» **TRY IT**: All of the data needs to come back exactly as written.
----------------------------------------
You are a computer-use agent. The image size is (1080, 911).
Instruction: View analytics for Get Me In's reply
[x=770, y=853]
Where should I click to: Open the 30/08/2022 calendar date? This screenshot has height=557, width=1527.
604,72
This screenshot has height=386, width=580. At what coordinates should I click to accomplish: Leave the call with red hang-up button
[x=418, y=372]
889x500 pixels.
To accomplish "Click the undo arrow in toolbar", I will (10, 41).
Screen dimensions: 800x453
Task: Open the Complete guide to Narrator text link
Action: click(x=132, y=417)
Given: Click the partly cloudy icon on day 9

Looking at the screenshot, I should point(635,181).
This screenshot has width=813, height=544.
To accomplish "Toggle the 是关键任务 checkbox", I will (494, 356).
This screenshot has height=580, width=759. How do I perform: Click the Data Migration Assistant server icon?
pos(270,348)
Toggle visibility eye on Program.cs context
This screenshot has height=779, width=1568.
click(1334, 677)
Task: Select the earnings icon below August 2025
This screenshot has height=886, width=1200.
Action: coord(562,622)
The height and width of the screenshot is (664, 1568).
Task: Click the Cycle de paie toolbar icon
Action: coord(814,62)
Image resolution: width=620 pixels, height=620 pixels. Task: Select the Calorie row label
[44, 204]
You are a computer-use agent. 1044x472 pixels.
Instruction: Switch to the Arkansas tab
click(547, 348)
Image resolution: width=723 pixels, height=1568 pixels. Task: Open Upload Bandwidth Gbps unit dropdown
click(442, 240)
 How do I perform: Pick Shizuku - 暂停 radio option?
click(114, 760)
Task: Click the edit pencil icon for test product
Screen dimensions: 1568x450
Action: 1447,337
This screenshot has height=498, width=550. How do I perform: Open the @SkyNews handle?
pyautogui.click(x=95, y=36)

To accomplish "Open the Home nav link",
----------------------------------------
» **ANSWER TO THE EXERCISE**:
You are a computer-use agent. The image size is (1080, 911).
Instruction: View analytics for Get Me In's reply
[x=770, y=853]
Where should I click to: Open the 30/08/2022 calendar date? This screenshot has height=557, width=1527.
604,72
This screenshot has height=386, width=580. At what coordinates should I click to accomplish: Leave the call with red hang-up button
[x=418, y=372]
889x500 pixels.
To accomplish "Click the undo arrow in toolbar", I will (10, 41).
Screen dimensions: 800x453
Task: Open the Complete guide to Narrator text link
Action: click(x=132, y=417)
Given: Click the partly cloudy icon on day 9

Looking at the screenshot, I should point(635,181).
This screenshot has width=813, height=544.
To accomplish "Toggle the 是关键任务 checkbox", I will (494, 356).
This screenshot has height=580, width=759. How do I perform: Click the Data Migration Assistant server icon?
pos(270,348)
Toggle visibility eye on Program.cs context
This screenshot has height=779, width=1568.
click(1334, 677)
Task: Select the earnings icon below August 2025
This screenshot has height=886, width=1200.
Action: coord(562,622)
The height and width of the screenshot is (664, 1568).
Task: Click the Cycle de paie toolbar icon
Action: coord(814,62)
Image resolution: width=620 pixels, height=620 pixels. Task: Select the Calorie row label
[44, 204]
You are a computer-use agent. 1044x472 pixels.
Instruction: Switch to the Arkansas tab
click(547, 348)
Image resolution: width=723 pixels, height=1568 pixels. Task: Open Upload Bandwidth Gbps unit dropdown
click(442, 240)
 How do I perform: Pick Shizuku - 暂停 radio option?
click(114, 760)
Task: Click the edit pencil icon for test product
Screen dimensions: 1568x450
Action: 1447,337
This screenshot has height=498, width=550. How do I perform: Open the @SkyNews handle?
pyautogui.click(x=95, y=36)

To accomplish "Open the Home nav link",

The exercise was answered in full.